Seeing clearly who it was to whom he referred in these terms, Joan attempted feebly to protest; but was powerless to prevent him from continuing with what he had to say of the certainty he felt that, if Andrew of Hungary were ever to be admitted to an actual share in the government, the people of Naples would infallibly rise in arms against him and the detested Hungarians who surrounded him. It would, indeed, Duke Charles assured the unhappy Queen, be only another instance of the Sicilian Vespers; the Neapolitans would, of a surety, rise up as one man and exterminate their foreign oppressors, including Andrew himself and the monk whose mistaken counsels had inspired him with so suicidal an ambition.

“But of what fault do they accuse Andrew?” asked Joan, uncertainly.

In reply, the Albanian said that the people hated the Prince for his stupidity, his coarseness, and savagery; that the nobles accused him of violating their privileges and of surrounding himself to their detriment with the basest adventurers; and that, lastly, he himself, Charles of Durazzo, accused Andrew of making Joan’s life a misery to her.

And then, before she could recover from her amazement at his boldness, Charles wound up by offering to remove Andrew from her path by murdering him; whereupon, the better part in Joan triumphing for a moment over the lower side of her nature, she dismissed Charles angrily from her presence, calling him coward and insolent. Without undue haste or appearance of anger, Charles left her, merely reminding her that it was not altogether impossible that, some day, it should be his turn to condemn and hers to be judged.


So that Duke Charles, having failed in his attempt to obtain Joan’s consent to the murder of Andrew, must instead have recourse to the second of the alternatives that had presented themselves to him.

This was to make himself the husband of the next heir to the throne—the thirteen-year-old Maria, sister of Queen Joan. On reaching his own palace, therefore, he sent for a notary, one Nicholas of Melazzo, whose fate he held in his hands by means of a certain knowledge, and ordered him to draw up a contract of marriage between the Princess Maria, his cousin, and himself, Charles of Durazzo. This the notary, albeit terrified at the audacity of the thing (seeing that Maria, as will be remembered, was intended by the terms of King Robert’s will to be the wife of either King Louis of Hungary or of the Duke of Normandy), consented to do; and then Duke Charles ordered him at the same time to seek out Tommaso Pace, the valet of King Andrew and the notary’s own closest friend, and to find out if Pace had been approached at all by any of Queen Joan’s partisans with a view to drawing him into any plot against Andrew’s life. For, as Charles argued, if such a conspiracy should ever arise, those concerned in it would be almost sure to endeavour to win over the King’s valet to their undertaking in order the more easily to carry it into effect.

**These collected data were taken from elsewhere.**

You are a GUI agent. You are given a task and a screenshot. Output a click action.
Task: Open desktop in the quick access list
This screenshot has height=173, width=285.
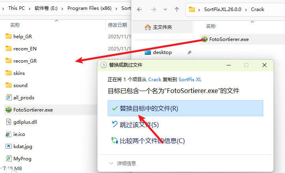[162, 52]
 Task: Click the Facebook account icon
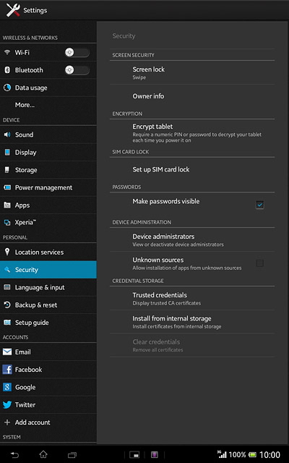7,370
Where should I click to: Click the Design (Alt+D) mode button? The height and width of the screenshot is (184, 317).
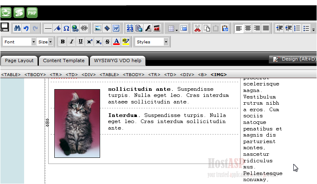(295, 59)
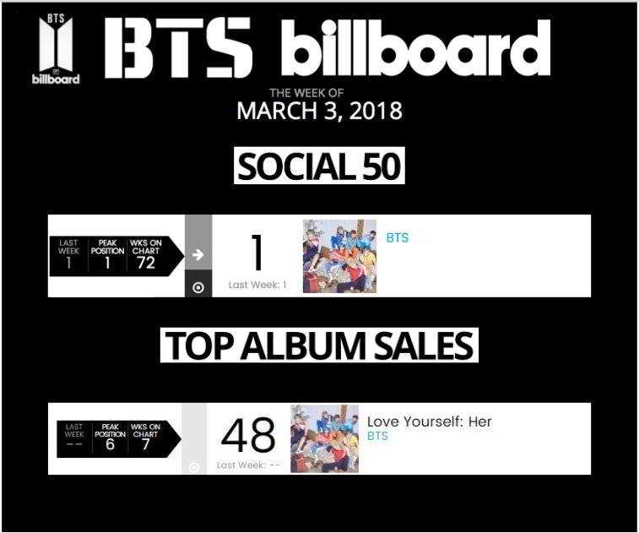639x533 pixels.
Task: Click the circle icon beside rank 48
Action: coord(194,467)
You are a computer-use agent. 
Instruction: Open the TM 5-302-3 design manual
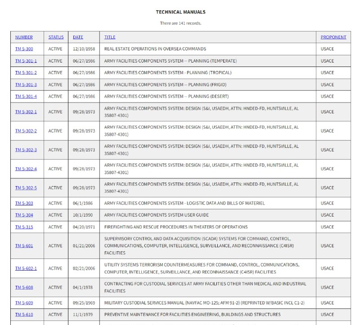tap(25, 150)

From that day on it was noticed that a complete change had taken place in the manner of the Duke of Durazzo towards King Andrew—or, to give the latter the only title hitherto accorded to him, the Duke of Calabria. For, whereas hitherto Charles had shown himself the reverse of friendly towards Andrew, and had been ever the loudest in his denial of Andrew’s right to be crowned King of Naples, he now overwhelmed the Hungarian with every kind of courtesy and friendly advance. Charles even took pains to propitiate Andrew’s shadow, the honest Dominican, excusing himself to Father Robert for his outrageous conduct in proclaiming Joan alone as their new Queen to the people of Naples by pleading the necessity of making an apparent concession to the popular dislike of the Hungarian element in the kingdom. He did not hesitate to declare to Father Robert his detestation of the persons who were bent upon estranging the young Queen from her husband for their own ends; finally he concluded by placing what power he possessed at the monk’s disposal for the purpose of defeating the machinations of Joan’s treacherous favourites directed against her rightful husband and the legal partner of her throne.

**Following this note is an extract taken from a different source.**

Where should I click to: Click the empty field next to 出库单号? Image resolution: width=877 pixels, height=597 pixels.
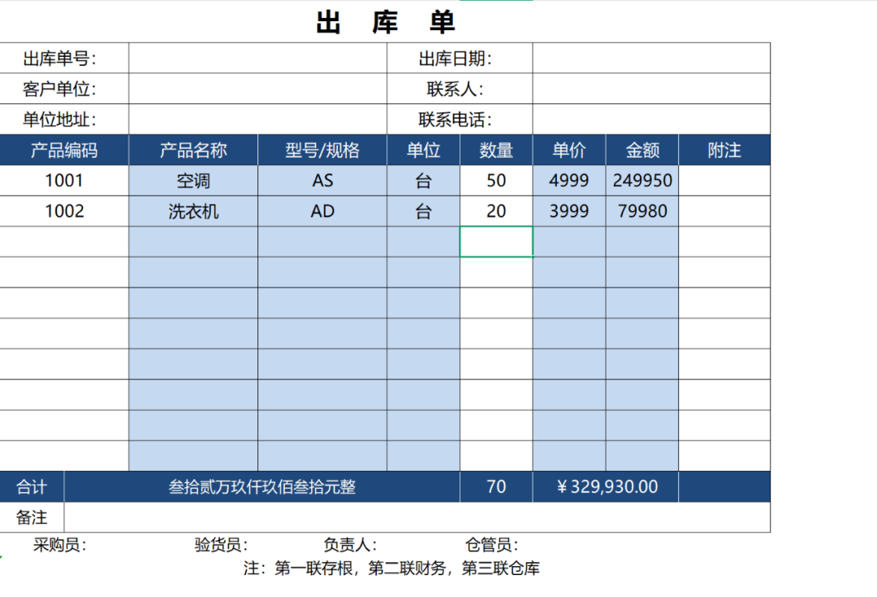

To these assurances Father Robert lent a willing, although not an entirely believing, ear; for he could only attribute the change in Duke Charles to some misunderstanding with the young Queen. At the same time, Charles and Andrew of Hungary were become the closest of comrades; never, now, was Andrew seen in public without his Albanian cousin by marriage; never did he withdraw himself from the circle of his friends to the seclusion of his apartments but Charles of Durazzo walked at his elbow.

And so things went on for a while, until at length the whole Court was ranged definitely on one side or on the other: on that of Queen Joan and the Neapolitan people itself to whom Andrew and his followers were entirely odious, or, else, on that of Andrew and those who hoped eventually to make him sole sovereign of Naples to their own advantage—the Hungarian “Hey-ducs,” the Count of Altamura, and their kind.